2312 by Kim Stanley Robinson 
This book and the next focused stuck to action within the boundaries of our own solar systems. Robinson in particular seems very pessimistic on the idea of humans EVER making the jump to interstellar travel. A complaint that I saw again and again about this book is that it skimped on character and plot in favor of developing incredible set pieces. I can understand this complaint, but that doesn’t change the fact that the set pieces are INCREDIBLE. You’re got:

– Ecospheres on the tubular insides of spinning asteroids. (Imagine standing inside a rolled up map—except the fields and cities and lakes that are around and above you are all real.)
-Astronauts bodysurfing in a wake of ice-chunks in the rings of Saturn
-A flooded New York that’s become a Venetian utopia (Who says all climate change is bad? Not Postal Service!)
-A city-on-rails that constantly moves to straddle the line between the shady and the (brutally) sunny side of Mercury. That line is called a terminator. I did not know that.

A volcanic planet. A sea planet. A dust planet. Who needs warp drive when we’ve got so many amazing (and real) locales right here in our own ecliptic? Robinson explores them all, and the result is awe-inspiring. Also, there’s something about evil terrorist computers who like to play bocce balls? That part was OK too.

leviathanwakes

Leviathan Wakes

Leviathan Wakes by James S. A. Corey
This book has two protagonists who start off (at least in my mind) being nearly indistinguishable. Both are bright guys who are too independent-minded to advance to the upper-tiers of their profession (one is an executive officer on a commercial spacecraft and the other is a police detective). Like most average-joe types in a sci-fi/fantasy book, these guys are swept up into extreme, world-shaking events, and this is when each character’s unique flaws are exposed. At the point when the crewman and detective meet, they are already on diverging, well-developed character arcs. One of them clings to his idealistic principles (sometimes to the point of foolishness); the other descends into obsession and ruthlessness.
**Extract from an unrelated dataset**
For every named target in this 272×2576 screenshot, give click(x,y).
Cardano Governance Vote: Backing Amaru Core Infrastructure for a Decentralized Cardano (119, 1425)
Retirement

The action really pops, and the story never meanders, which tells me the author(s) are really strong at outlining their plot. I’m looking forward to seeing what Corey has planned for the rest of the series.

surfacedetail

Surface Detail

Surface Detail by Iain M. Banks
This was my first time reading a novel by Iain M. Banks, and I have to say at first I felt like I had missed something. The first five chapters of this book gave me whiplash. The stabbing of a sex-slave! A medieval castle siege! A terrorist attack in space! The resurrection of said sex-slave! And Hell-ephants! (Of course, those are an alien species of elephants who been banished to their own alien version of Hell)!

After a while, all of these trippy plotlines coalesce around a central concept: The idea that (with enough advanced technology) a person’s consciousness can be copied and downloaded into something else. You’ve probably seen this before (Lawnmower Man, Freejack, Avatar, Inception, and perhaps most horrifically, in the Kirk Cameron vehicle Like Father Like Son). But Mr. Banks takes this idea one step further: Why not copy everyone’s psyches so that we all can live on after our physical bodies fail? And if you’re really into the idea of spiritual retribution, why not send (un)deserving souls to a virtual-reality version of Hell?

Some alien societies see these virtual Hells as a logical manifestation of their religion. Others think they’re the equivalent of eternal concentration camps. Hmmm. Lxet’s have a galactic war about it! Awesome! The ideas, action, dialog, and descriptions in this book were all brilliant. Surface Detail might not have been the most noob-friendly introduction to Bank’s ‘Culture’ world, but it definitely hooked me. Now I just have to figure out who is Mr. Zakalwe. The Culture’s version of Ron Burgundy?